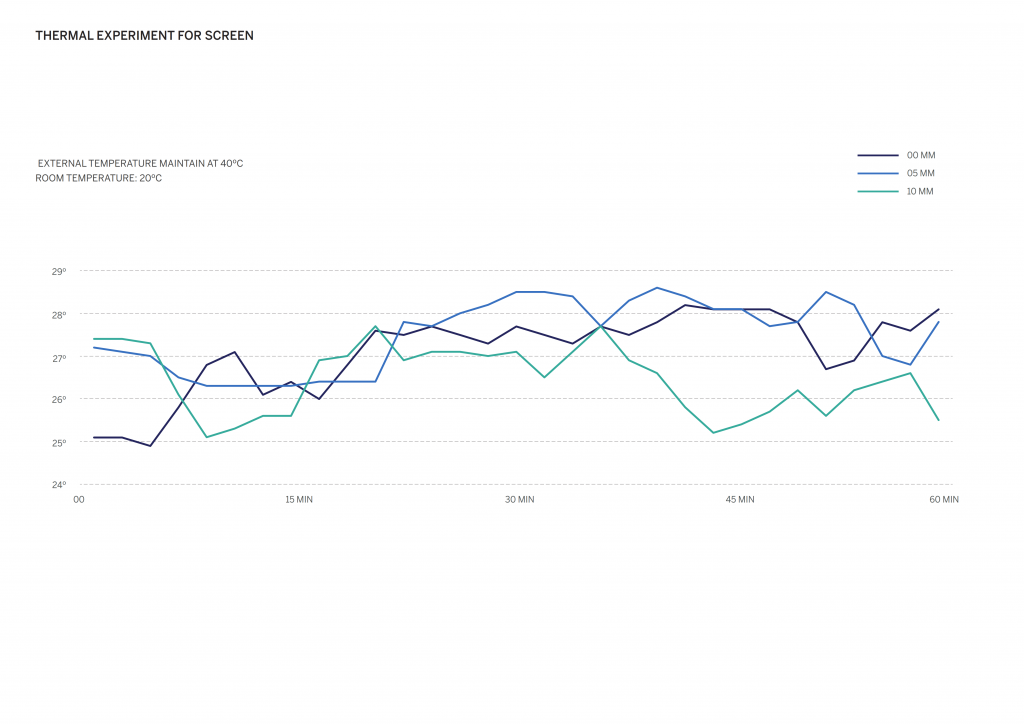1024x724 pixels.
Task: Select the 60 MIN x-axis marker
Action: coord(944,499)
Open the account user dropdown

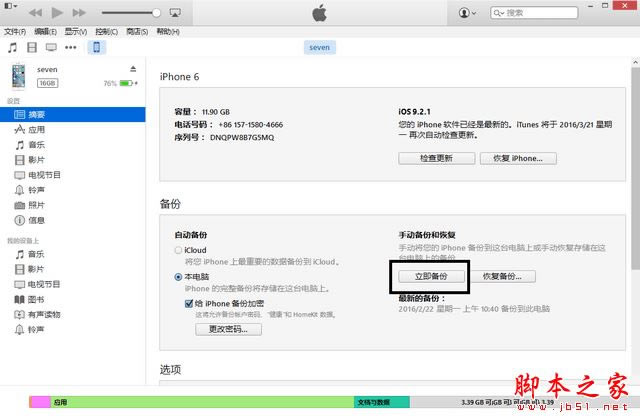468,13
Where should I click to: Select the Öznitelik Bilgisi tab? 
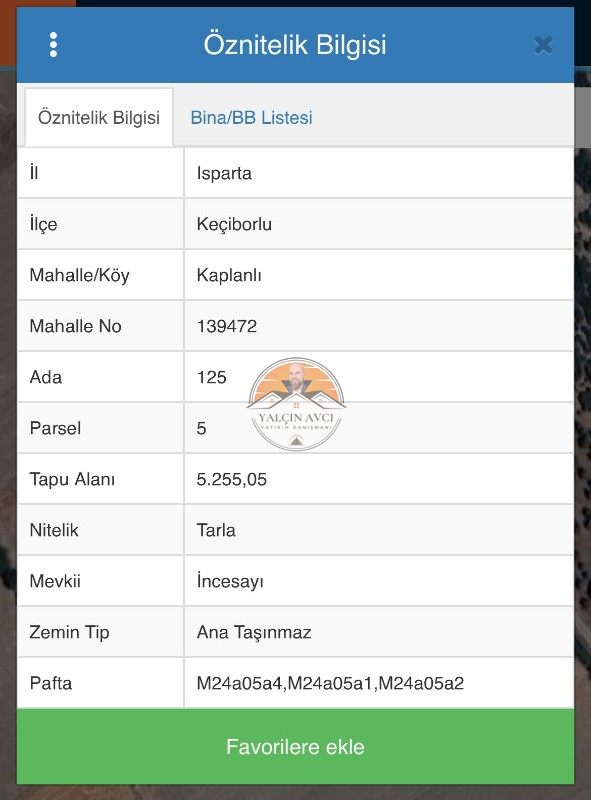tap(99, 117)
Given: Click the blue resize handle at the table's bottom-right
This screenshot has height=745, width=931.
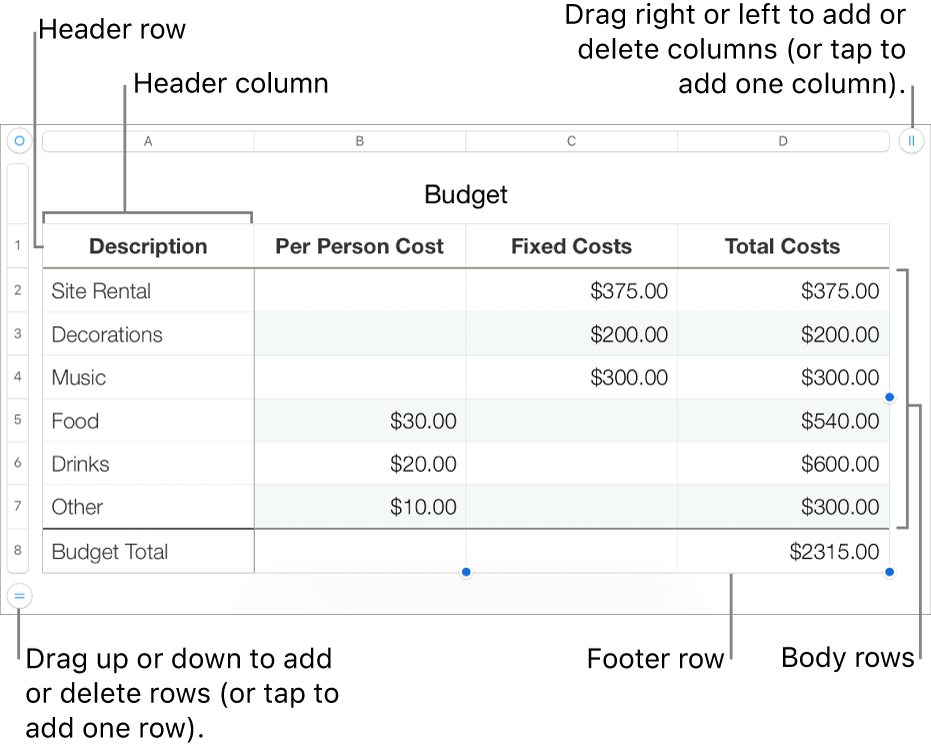Looking at the screenshot, I should coord(889,571).

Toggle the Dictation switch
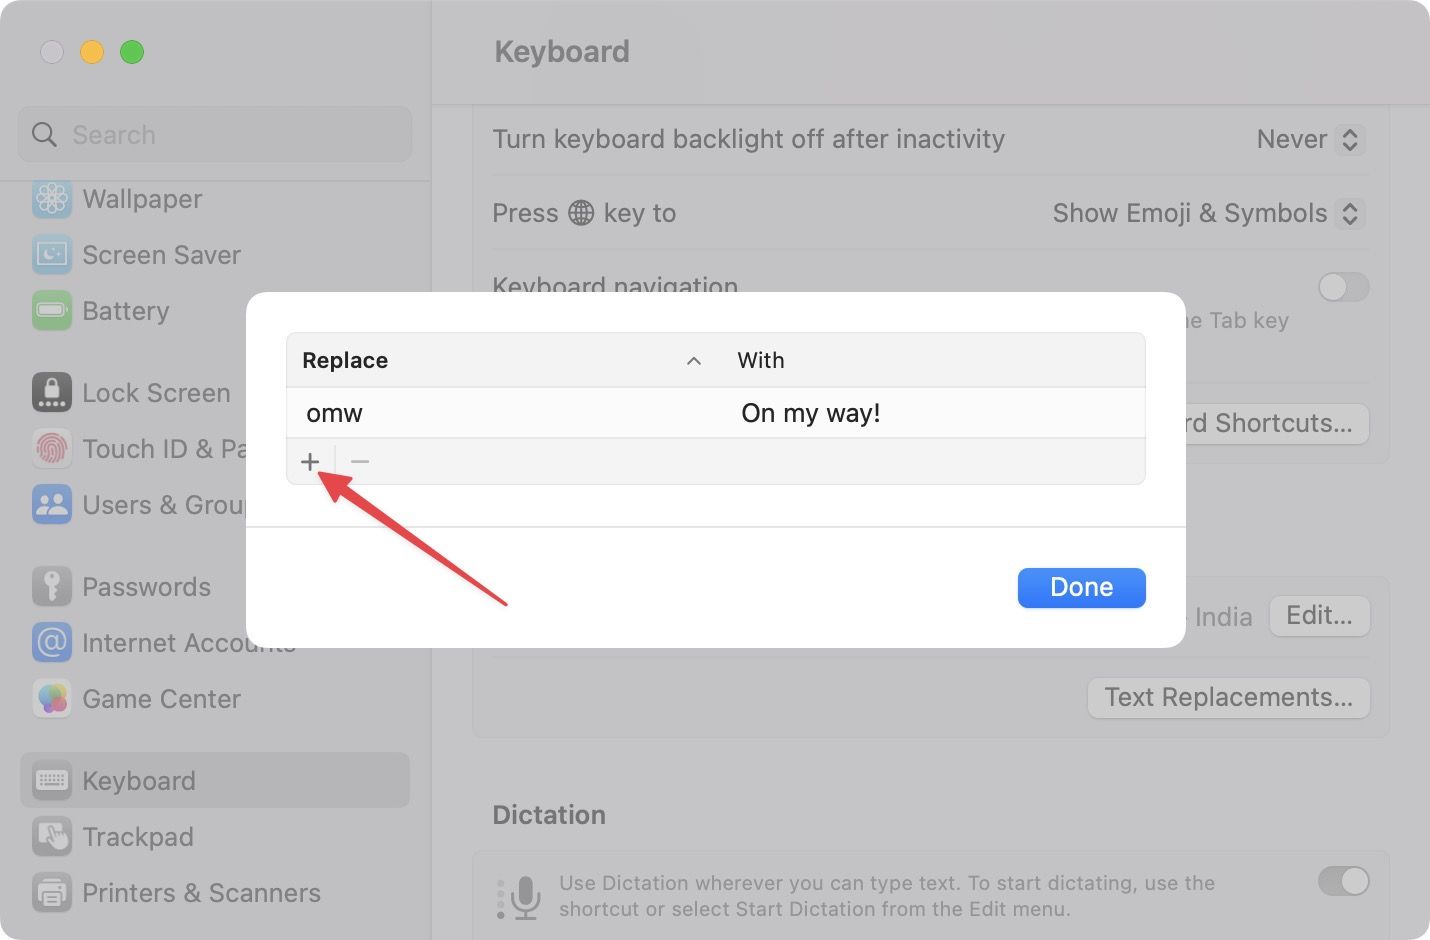(1343, 881)
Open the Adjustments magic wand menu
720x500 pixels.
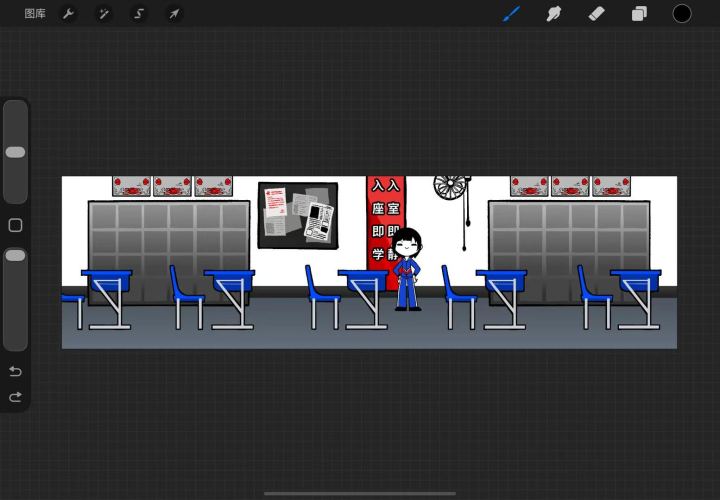tap(104, 14)
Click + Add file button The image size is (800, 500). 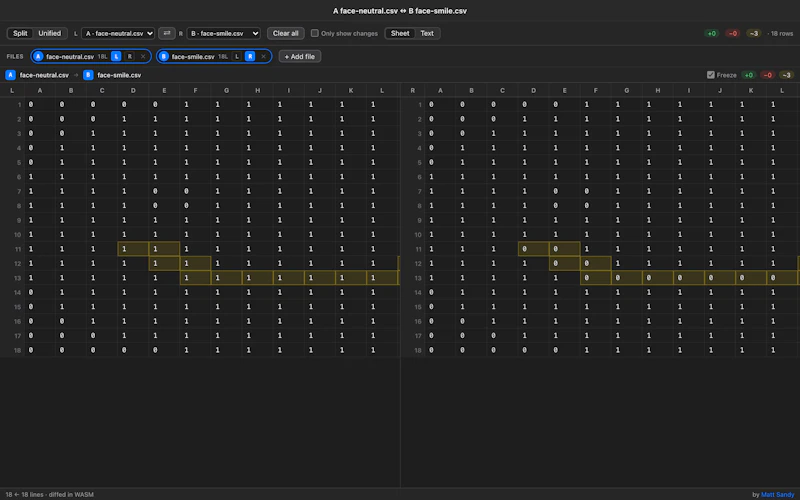click(x=300, y=56)

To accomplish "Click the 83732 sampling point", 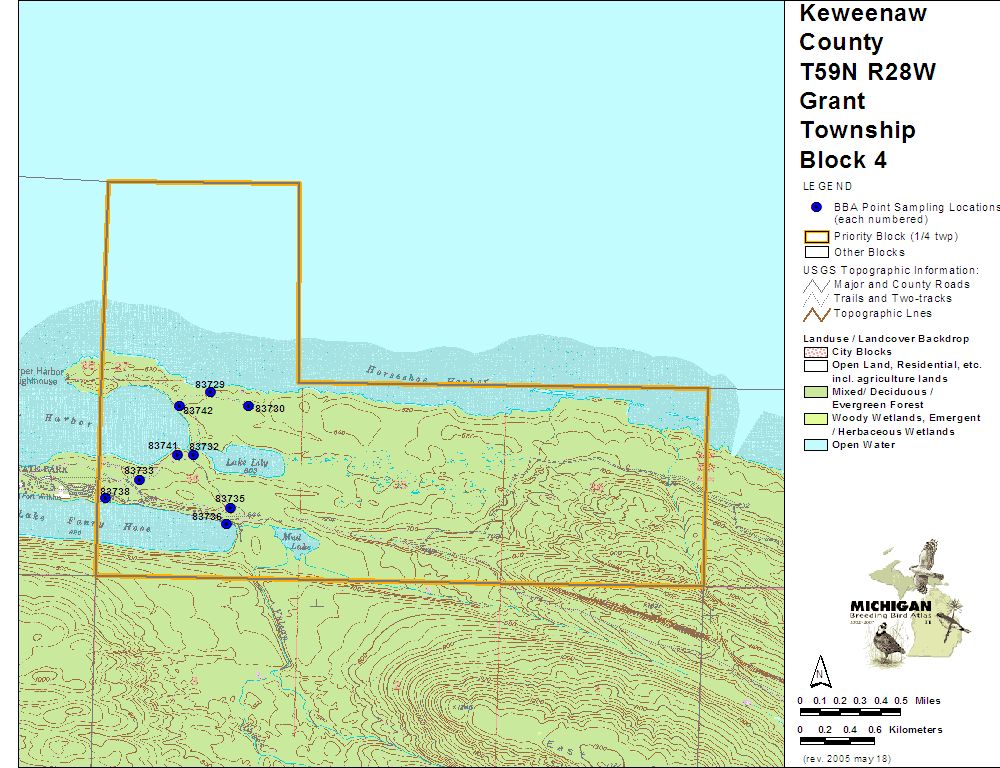I will [x=193, y=455].
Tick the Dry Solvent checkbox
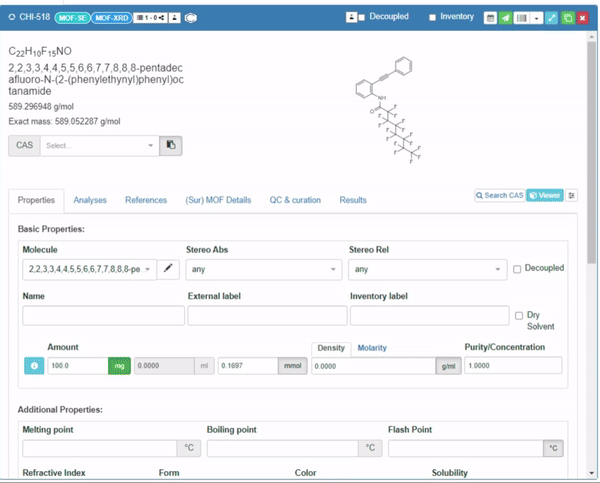 click(518, 316)
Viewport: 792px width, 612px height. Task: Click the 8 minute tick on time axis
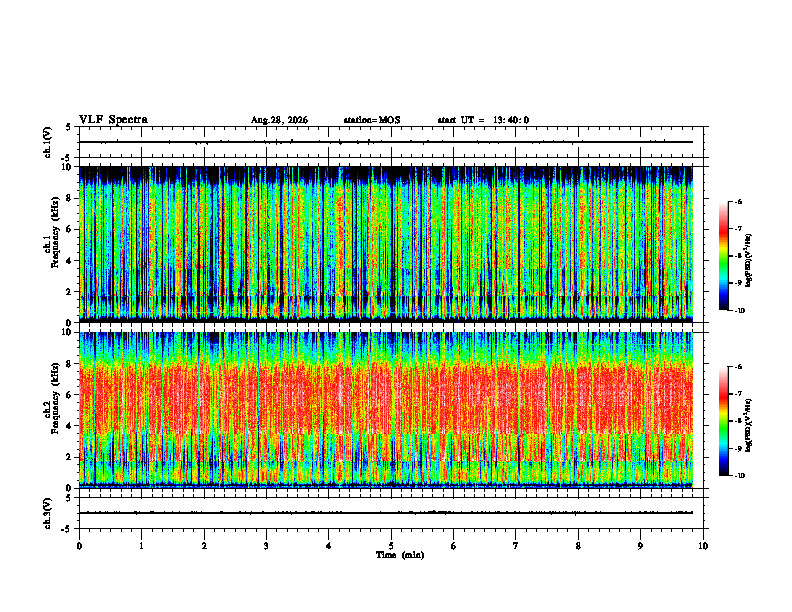point(578,546)
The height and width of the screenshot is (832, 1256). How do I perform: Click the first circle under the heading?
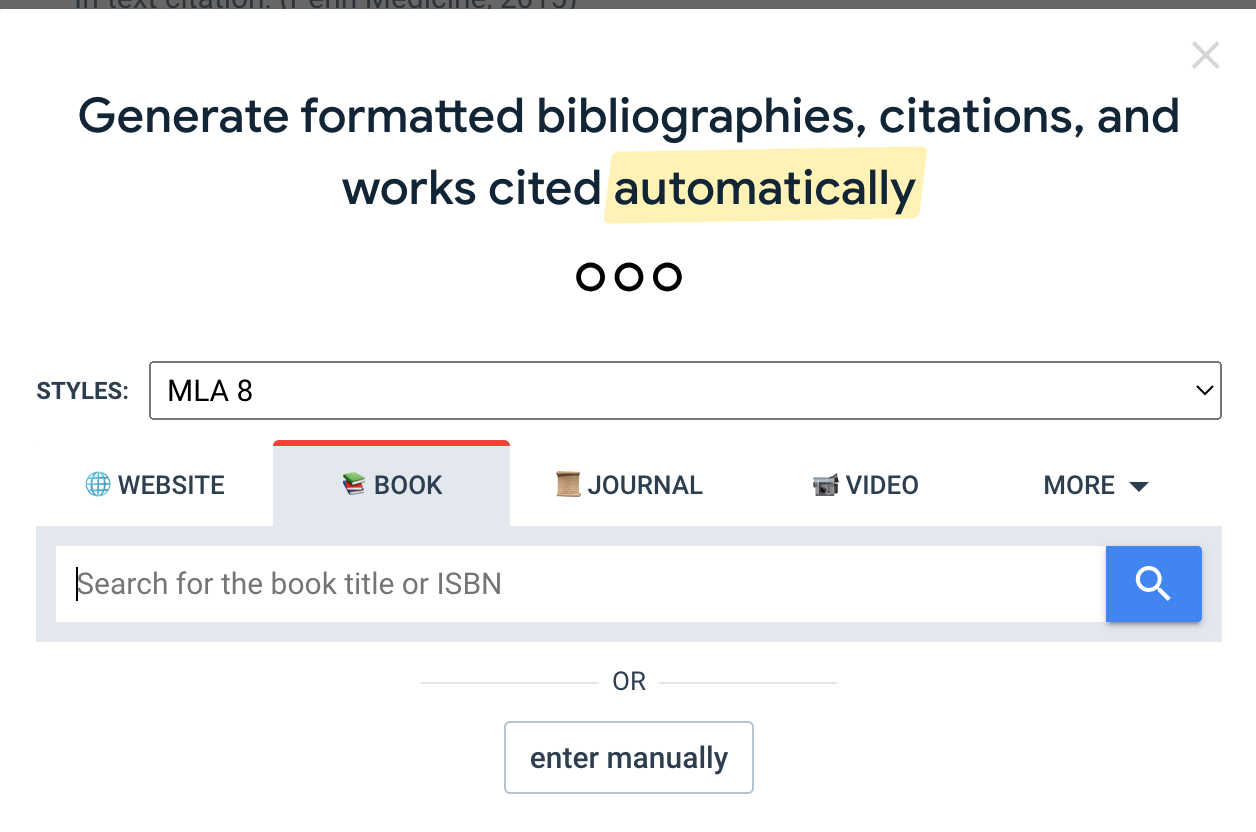(591, 277)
━━━━━━━━━━━━━━━━
From the records above, give again only the part that opens with the line containing "Where should I" and closes with the line containing "Open the Adjustments magic wand menu". Keep both ends but drop the pictures.

Expected output:
Where should I click to: Select the Öznitelik Bilgisi tab? 
tap(99, 117)
Given: Click the blue resize handle at the table's bottom-right
This screenshot has height=745, width=931.
Looking at the screenshot, I should coord(889,571).

Toggle the Dictation switch
(1343, 881)
Open the Adjustments magic wand menu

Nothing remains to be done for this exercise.